Task item >>
Please print, word for word, every line from the one that contains "Select the All Modified search favorite" through the last line of the records, and nothing else.

Provided entries >>
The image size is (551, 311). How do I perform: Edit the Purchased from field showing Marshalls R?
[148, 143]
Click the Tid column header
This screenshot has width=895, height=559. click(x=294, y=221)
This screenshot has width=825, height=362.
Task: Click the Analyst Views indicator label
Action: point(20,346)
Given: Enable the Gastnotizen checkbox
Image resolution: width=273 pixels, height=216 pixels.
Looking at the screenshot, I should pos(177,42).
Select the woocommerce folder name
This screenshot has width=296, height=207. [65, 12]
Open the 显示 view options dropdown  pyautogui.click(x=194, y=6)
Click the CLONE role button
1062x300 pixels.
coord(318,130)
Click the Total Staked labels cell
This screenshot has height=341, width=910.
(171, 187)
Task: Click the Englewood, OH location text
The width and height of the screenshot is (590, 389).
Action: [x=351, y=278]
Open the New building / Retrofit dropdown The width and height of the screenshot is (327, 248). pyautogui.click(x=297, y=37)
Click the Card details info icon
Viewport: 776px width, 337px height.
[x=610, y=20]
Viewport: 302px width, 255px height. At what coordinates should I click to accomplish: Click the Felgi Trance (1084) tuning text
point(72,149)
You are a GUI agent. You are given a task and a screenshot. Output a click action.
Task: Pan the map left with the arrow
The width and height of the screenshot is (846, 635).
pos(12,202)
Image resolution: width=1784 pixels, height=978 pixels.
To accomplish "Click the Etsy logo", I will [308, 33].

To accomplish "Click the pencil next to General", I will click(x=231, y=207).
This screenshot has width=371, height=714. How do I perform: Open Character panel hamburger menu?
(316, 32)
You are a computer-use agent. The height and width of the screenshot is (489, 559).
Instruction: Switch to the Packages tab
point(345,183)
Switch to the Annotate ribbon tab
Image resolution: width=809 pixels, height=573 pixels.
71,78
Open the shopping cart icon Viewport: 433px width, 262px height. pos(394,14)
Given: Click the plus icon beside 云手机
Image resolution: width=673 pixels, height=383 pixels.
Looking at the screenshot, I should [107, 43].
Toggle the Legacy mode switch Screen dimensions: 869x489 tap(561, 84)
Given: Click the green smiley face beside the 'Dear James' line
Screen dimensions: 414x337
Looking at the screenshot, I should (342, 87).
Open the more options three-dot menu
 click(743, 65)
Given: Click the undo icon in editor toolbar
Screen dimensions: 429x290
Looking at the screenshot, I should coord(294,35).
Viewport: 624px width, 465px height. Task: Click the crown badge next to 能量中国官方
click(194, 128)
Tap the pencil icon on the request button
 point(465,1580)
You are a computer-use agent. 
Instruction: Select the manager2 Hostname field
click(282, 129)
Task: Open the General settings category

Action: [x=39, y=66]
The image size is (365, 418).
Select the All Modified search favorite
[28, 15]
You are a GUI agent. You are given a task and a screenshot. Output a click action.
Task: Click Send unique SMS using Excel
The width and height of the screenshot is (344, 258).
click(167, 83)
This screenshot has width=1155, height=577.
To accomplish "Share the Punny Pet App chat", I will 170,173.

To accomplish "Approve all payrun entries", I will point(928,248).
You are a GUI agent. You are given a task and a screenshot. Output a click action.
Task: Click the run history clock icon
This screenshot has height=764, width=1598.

Response area >>
Select the All Modified search favorite
[28, 15]
You are a GUI agent. You are given a task and a screenshot. Output a click action.
Task: Click Send unique SMS using Excel
The width and height of the screenshot is (344, 258).
click(167, 83)
This screenshot has width=1155, height=577.
To accomplish "Share the Punny Pet App chat", I will 170,173.

To accomplish "Approve all payrun entries", I will point(928,248).
You are a GUI agent. You are given a task and a screenshot. Output a click action.
Task: Click the run history clock icon
This screenshot has height=764, width=1598.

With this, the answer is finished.